Friday, 29 August 2008

Catholic Schools Denying Girls the Right to Choose...

Catholic schools have been up in arms recently about a vaccination that is going to be given to school-age girls to protect them against two strains of a sexually-transmitted virus called HPV. This virus can result in cervical cancer. The Catholic church's objection to this vaccination is that it could promote promiscuity.

The church has currently said that it will allow the vaccination at Catholic schools... but at a price - girls will not be given any sex education about 'artificial contraception', which of course includes condoms and 'the pill' (article on this here). Hmm, I was under the impression that if girls were given more information about their bodies and how they would react to sex (i.e. teaching them the ability to say 'no', because sometimes the facts of STDs aren't enough if a girl feels she cannot say 'no' or a boy feels that he has a right to sex), rather than just the same old 'penetration is sex' nonsense, they would be much more well-informed to say 'no' if they didn't want sex and 'yes' if they were ready for it. So in other words, girls will pick up information about sex at school whilst socialising that is not necessarily correct and there will be no opportunity to gain an insight from sex education lessons. Presumably girls will still be informed of the mechanics behind pregnancy, but even that posits the egg as passively waiting the active sperm (see here), thus portraying women's internal biology (as well as their external bodies) as passive receivers of men during sex.

When I was at primary school, sex education was for children of ten years old. Parents were invited in to see the videos first, and then they would decide whether they wished their child to see them. That was all sex education consisted of - those three videos. The first one was about sex, which pretty much described there being only one form of sex - penetrative and in the missionary position, which (as they made abundantly clear) was the ideal position for conception. The second one was about male and female genitalia (Jeez, I hate that word). The video showed diagrams and how everything worked. But, the mechanics of the female genitalia was only talked about in the context of conception - i.e. where the sperm would go. Everything was given a name, but the parts that really had no purpose in conception were not given a function. The look on the headmistress' face when the presenter suggested that girls get a mirror and use it to look at the position of everything 'down there' was classic. She told us that she wouldn't recommend us doing that. Anyway, the third video was about childbirth, and featured a man and woman walking naked around a house. I don't recall any information given about contraception - I think I would have had more knowledge of it when I got to secondary school if it had been in those lessons.

In sex education, sex is always posited from the perspective of men - the man ejaculates as a result of sex. But from the education children are given, I'd be forgiven for asking What happens to the woman? And more to the point, penetrative sex is not the only form of sex. The mainstream posits sex as being preceded by foreplay (unless you're reading a fifties magazine, of course), but the actual sex isn't portrayed as starting until penetration. This, again, gives the impression that women are passive receivers, because it's the men who do the penetrating.

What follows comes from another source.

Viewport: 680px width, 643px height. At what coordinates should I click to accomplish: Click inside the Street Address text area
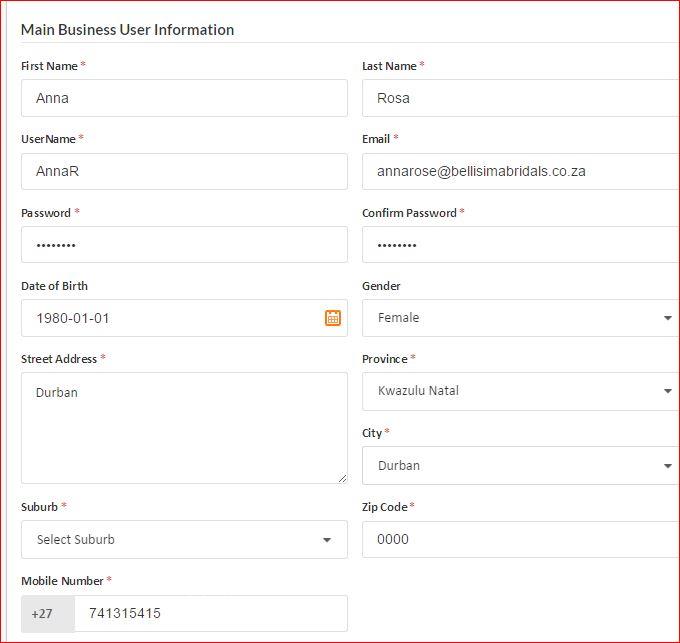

According to this, by law girls have the right to accept the HPV injection if their parents refuse it, or refuse it if their parents accept it because "[t]he law recognises that it's her body that is about to be invaded or protected - according to your viewpoint. The decision is hers. It follows that she should be fully informed on the matter". I assume that "according to your viewpoint" bit is because the Catholics don't believe that a woman's body (or indeed a man's) is her own - it's God's. What I have a problem with, other than that last sentence, is that parents seem to have to decide whether they think their child is going to have underage sex (because the vaccination can protect them against those two strains of HPV if they do). Surely that's something that no parent could know. Parents are not privy to everything that goes through their child's mind - they have a private world that should be kept private so they can develop some degree of independence of thought.

The author of the above linked article (in the previous paragraph) states that she is concerned about the vaccination because of the amount of chemicals young girls have already taken in the form of other vaccinations, and will go on to take in the form of oral contraceptives on the grounds that "they are born with the eggs that will become the next generation". I would like to point out that there are choices for women other than giving birth. Regardless of what mainstream society says, women can have a career and choose to live their lives on their own terms without having a child dependent upon them and without a man. Women are not to be constantly perceived as mother-figures!

Anyway, she goes on to say something extremely important - "isn't it time that men carried some of the cost and responsibility of this shared business of sex and reproduction and its untoward side effects? It is only women's bodies that are doctored. Why?" I can answer that question for her - it's because contraceptive is still considered to be the female's business. Afterall, men don't get pregnant. And don't even think about spouting that nonsensical term that men say when they're delighted that their partner's pregnant - "we're pregnant". Yeah, right. Unfortunately, the article's writer does not dwell on this.

Girls should have the right to choose for themselves whether they want the vaccination. They should be given the statistics of cervical cancer and they should be given information about sex (which, along with the 'how women get pregnant' bits, includes information about STDs, contraception, women's role in sex (not from a male perspective), what happens to a woman during sex (also not from a male perspective), that sex doesn't have to involve penetration, and, SHOCK HORROR, the female orgasm). The more information they have, and the more assertiveness they feel they have in deciding to have sex, girls will be more likely to make educated and rational decisions about sex.